LANDESK had been working on rebranding itself for nine months, and the bringing together of the company with HEAT Software into Ivanti provides an ideal opportunity to create a brand – and a strategy around it – to cross-market and cross-sell all the company’s solutions.
The acquisition of LANDESK by Clearlake Capital Group from Thoma Bravo has been completed. With the closing of the deal, the new company formed by uniting LANDESK with cloud service management provider HEAT Software, which Clearlake already owned, has also been rebranded. That company will be called Ivanti.
The name itself is a rendering of the Italian word ‘avanti,’ meaning forward. And moving forward is a key part of the message the company is looking to attain with the new brand,
“LANDESK had done a number of acquisitions over the years, so much so that we had developed something of a split personality,” said Steve Daly, the former CEO of LANDESK who now becomes the CEO of Ivanti. “We had so many ways to market to different sectors of the market that it made branding harder. We have brands with great brand equity, but some, like LANDESK itself, have become associated with parts of the company that aren’t as strategic any more. We knew it was time to do something.”
Ivanti, Daly said, both conveys the sense of going forward, and – they hope – will have an association with Italian luxury goods.
“Apart from the fact that you usually have to make up a name these days to get a URL, we wanted people to think of us as innovative, and a company that could move into the future. We think Ivanti embodies that, even though the word itself doesn’t actually mean anything.”
While the creation of the new company provides an ideal opportunity for a rebranding, Daly said that plans had already been in the works to rename LANDESK, with its associations with desktop systems management.
“We would have changed the name anyway,” he said. “We were marching to do this even before the acquisition took place, and had actually been working on this for about nine months. The renaming coincided with the bringing together of the two companies. So it was very serendipitous that we could announce it now, with the coming together providing an ideal opportunity for a rebrand. We were really lucky.”
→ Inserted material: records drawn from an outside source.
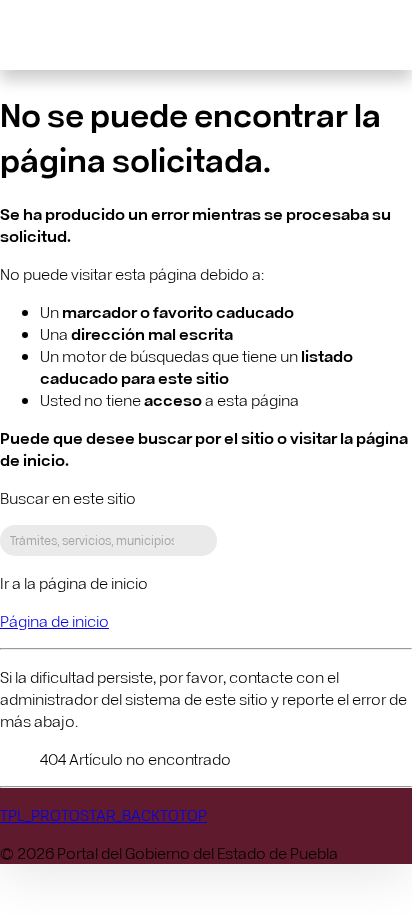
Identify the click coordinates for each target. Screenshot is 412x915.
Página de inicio (54, 620)
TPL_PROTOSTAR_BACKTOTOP (103, 814)
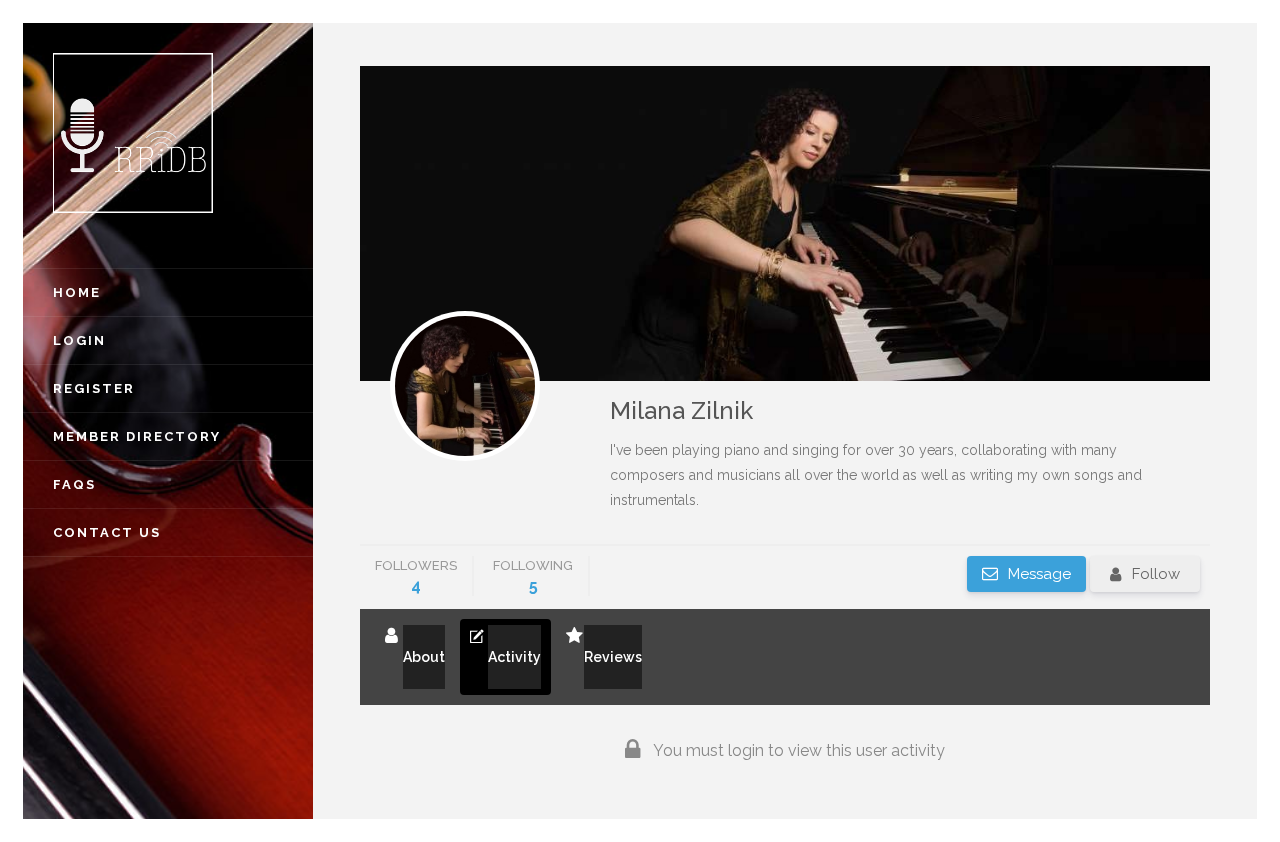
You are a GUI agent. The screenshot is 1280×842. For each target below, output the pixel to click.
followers (416, 576)
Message (1037, 574)
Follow (1156, 574)
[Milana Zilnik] (465, 386)
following (533, 576)
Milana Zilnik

Daly said Ivanti has to negotiate what he acknowledged can be a challenging thing to pull off – emphasize the new company brand to provide a unifying force in the marketplace, while keeping the strength of the sub-brands. This will be primarily through ‘Powered by…’ branding. The separate websites which exist today will eventually be shut down, once Search Engine Optimization has built up the Ivanti brand.
“It can be tricky to do this, but we have had a lot of advice from branding experts,” Daly said. “We believe the ‘Powered by’ the sub-brands is the best way to do this. With the websites, the existing sites are designed to create that SEO around the sub-brands and direct traffic to the new site. Going to a single brand means we don’t have to maintain twelve different websites. It will allow us to branch out and cross-market and cross-sell our products. The goal is to bring everyone to the same place, because the power in our solutions comes by bringing them together.”
Using the new brand to leverage this theme of bringing things together is the centrepiece of Ivanti’s strategy.
“Ivanti will be marketed around the strategy,” Daly said. “It’s the way we are trying to support the end user market, which is so broken up today. Our message will be all about bringing things together – to unite IT to allow us to bring together a single secure digital workplace, rather than the fragmentation that is there now. Adding the HEAT cloud service management platform for the cloud delivery model will also help here.”
Some operational changes will take place beyond the marketing.
“Engagement with our teams in the field will be different, as we will move to a model that has specialists around the products,” Daly stated. “Partners will have unfettered access to all of the solutions in the portfolio. There will be no internal barriers between the brands. That’s a key part of the strategy – breaking down the pride of ownership that existed around individual brands like Wavelink, Shavlik and LANDESK. This will make it easier to do business with us than in the past.”